A Quick Test Of NVIDIA's "Carmel" CPU Performance
NVIDIA's Tegra Xavier SoC is becoming more widely available now that the Jetson Xavier Development Kit has begun shipping. Besides this latest SoC being an exciting design with its Volta-based GPU and having a Tensor Processing Unit / Deep Learning Accelerator, it's exciting on the CPU side as well with NVIDIA's custom-designed ARMv8 "Carmel" CPU cores.
The Tegra194 (Xavier) SoC features eight 10-wide superscalar Carmel CPU cores that are based on the ARMv8.2-A architecture and manufactured on a TSMC 12nm FinFET process.

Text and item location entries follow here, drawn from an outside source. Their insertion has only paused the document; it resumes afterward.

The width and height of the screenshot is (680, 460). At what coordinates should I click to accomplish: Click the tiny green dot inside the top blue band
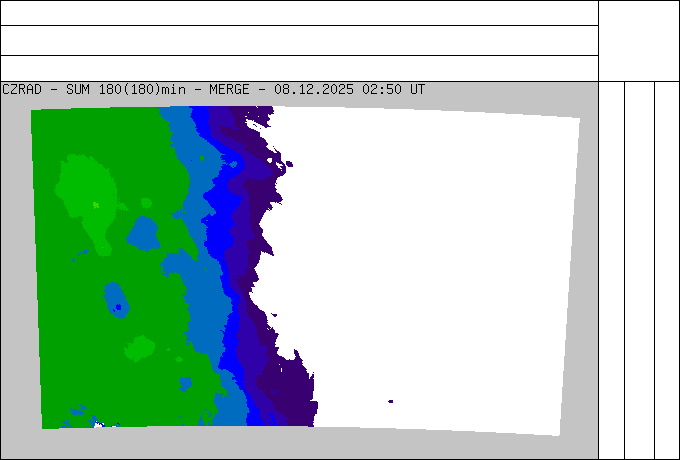tap(201, 157)
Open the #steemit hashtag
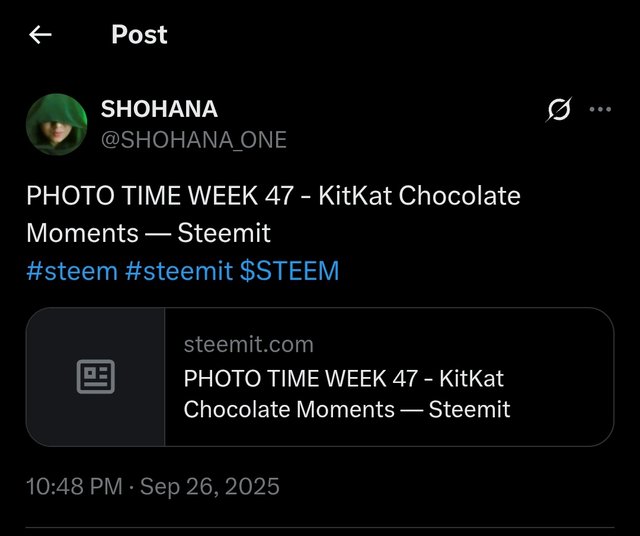The image size is (640, 536). (x=179, y=271)
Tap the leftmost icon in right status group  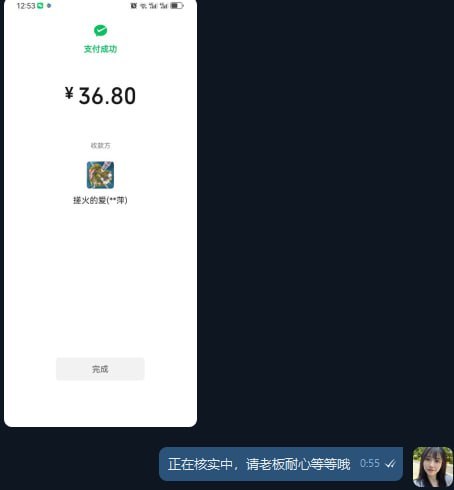pyautogui.click(x=134, y=6)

The Linux /proc/cpuinfo for the Carmel cores:
These eight Carmel CPU cores is a big upgrade compared to the Tegra X2 that had two custom "Denver2" cores and then four ARM Cortex-A57 cores.

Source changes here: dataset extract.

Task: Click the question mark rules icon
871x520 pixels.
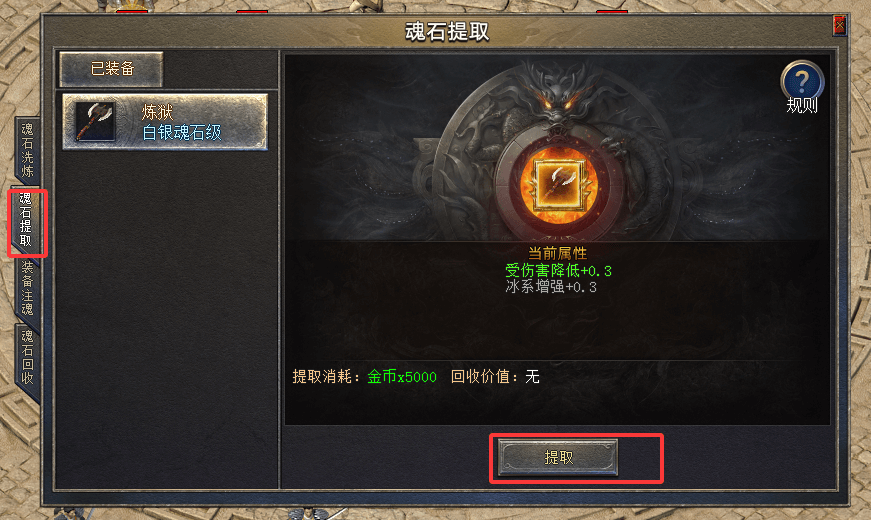Action: pos(802,80)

NVIDIA should be sending over a Jetson Xavier Development Kit shortly for benchmarking on Phoronix, but in the mean time, a Phoronix reader who pre-ordered one of these developer kits was kind enough and offered remote access to it for some brief benchmarking.
Due to the remote nature, I was just running some basic ARM CPU Linux benchmarks while once having my hands on the hardware will be looking more at the GPU/CUDA/tensor performance and other areas. Besides the eight Carmel cores and 512-core Volta GPU and dual NVDLA engines, the Jetson AGX Xavier also has 16GB of LPDDR4x memory, 32GB eMMC 5.1 storage, and 7-way VLIW vision processor.
The Jetson Xavier Kit was running with Ubuntu 18.04 LTS and using a Linux 4.9 AArch64 kernel. The Xavier/Carmel performance was compared to various other ARM boards within my possession from the Jetson TX1/TX2 to more common lower-end ARM hardware like the Raspberry Pi 3 B+, ASUS Tinker Board, ODROID-C2, Firefly, Le Potato, and others.